The nicest surprise for me is desire. It’s still there.
All women need is permission to have a good time. We’re still looking for someone to tell us we can. And although you may have a puritanical inner critic, and live in a puritanical area, with puritanical people, please note: we don’t need permission to have fun. If I were in charge, I’d be ordering us to have as much fun as possible.
I think my generation just got bad info on what it’s like to age. So I am both older, and it doesn’t matter. The fun of life is unlimited and still available.
I don’t want a sappy ending to this essay. I loathe them.
I’m someone who likes to live each day as it comes, so it’s impossible for me to detail what I want out of these years. It’s enough just to discover them.
It’s easier for me to say what I don’t want.
I do not want a self-imposed prison. I craft them so well, and I want to stop. Life is tough enough without being a jerk to myself.

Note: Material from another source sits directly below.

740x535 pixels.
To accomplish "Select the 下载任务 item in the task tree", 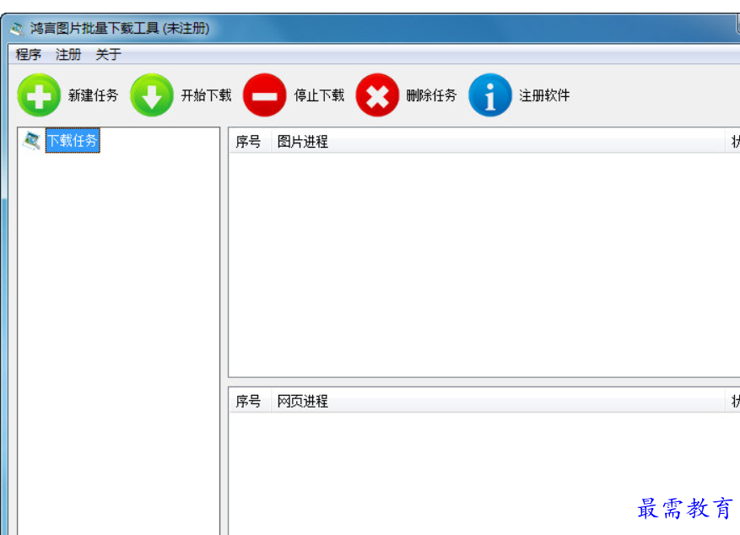I will (x=72, y=141).
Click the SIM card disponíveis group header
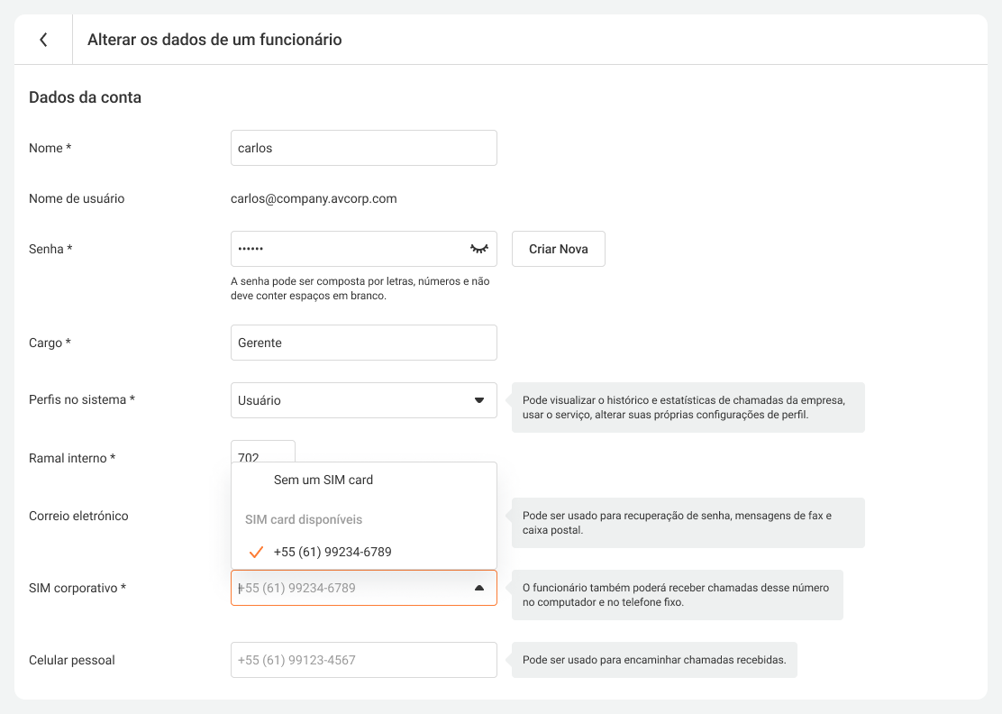This screenshot has width=1002, height=714. (x=304, y=519)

I want the inner critic in me to take an overdose of benzos and sleep till I’m dead. I want to write about what interests me, and I want to travel.
I want adventure. I can have it.
So can you. I give us all permission. I wish I’d been able to free my mother of her inner critic, of her commitment to struggle and self-loathing.
When I was a kid, they called feminism “women’s lib.” My greatest desire is to liberate women from all the prisons which come our way; the societal ones, the inhumane laws, and the ones we absorb by osmosis.
I am going to be my own science experiment and see if I can release myself. Thirty years will be gone in a flash.